Livia Drusilla was the daughter of a Roman noble from the Claudian family. Like Augustus, she had been married before – in her case, to her cousin Tiberius Claudius Nero. In a rapturous love affair she was speedily divorced to marry the enamoured Augustus. They had no children, but she became his influential counsellor and virtual empress. She had a bad press and was depicted as cold and calculating, but some of today’s scholars question this on the basis of her life style, modest for the wife of an emperor.

For centuries after imperial Rome the villa had been farmed, and traces of the passage of a plough are visible. In 1863, after centuries of abandon, excavators discovered important sculptures on the site. Among these was a statue of Augustus, which went to the Vatican Museums. At the same time the most famous of the villa’s wall paintings was found, the rectangular garden fresco which had covered the walls of a subterranean winter garden (ipogeo) abutting the guest quarters of the villa. Various attempts to remove it were made, and succeeded only in 1951, when the winter garden had become so damp that the frescos risked destruction. At that point they were successfully detached and removed to Rome, where they can still be seen, in excellent condition, in the national archaeological museum in Palazzo Massimo, near the Terminal railway station.

The imaginative restoration of the villa – huge swimming pool, winter garden, guest rooms, the latrine, the nearby bedrooms of the emperor and Livia herself, and much more – is of the highest level and, above all, subtle. The restorers had only six months to remove a thick, uniformly cream- colored layer of calcium carbonate which entirely covered the painted surfaces of those walls which have survived, usually no more than waist- high.
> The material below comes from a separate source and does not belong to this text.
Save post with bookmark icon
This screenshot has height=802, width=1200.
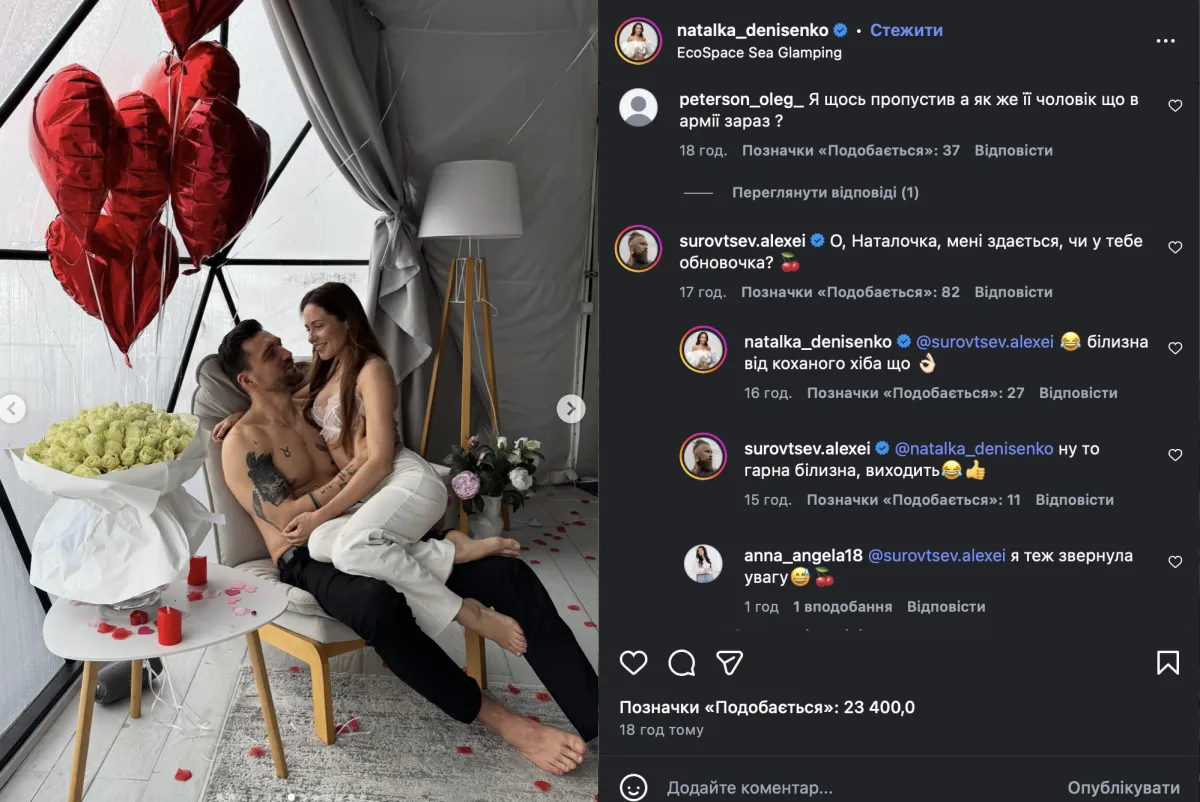(1167, 662)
To clear this away they used a three-pronged combination of state-of- the-art technologies: chemical, machine and laser.

The results are amazing: delicate candelabras, sea horses, a panther with wings. In addition to the ravages of time, during World War II bombs fell directly into the villa, and traces of the fires they started are visible in some of the frescos in the guest quarters.

Among the treasures of the small new museum, the “Antiquarium,” are clay lamps, tiny glass bottles, fairly modest finger rings, iron keys, and plaques, like the 5-inch-long terra cotta panel which the plumber responsible for the latrine drainpipe had inserted into the drain, either out of pride or because – if it did not work properly – he would have to answer for a clogged toilet drain. If not on the order of the Emperor Augustus, his name, two millennia later, survives: L. (for Lucius) Pollius Albanus.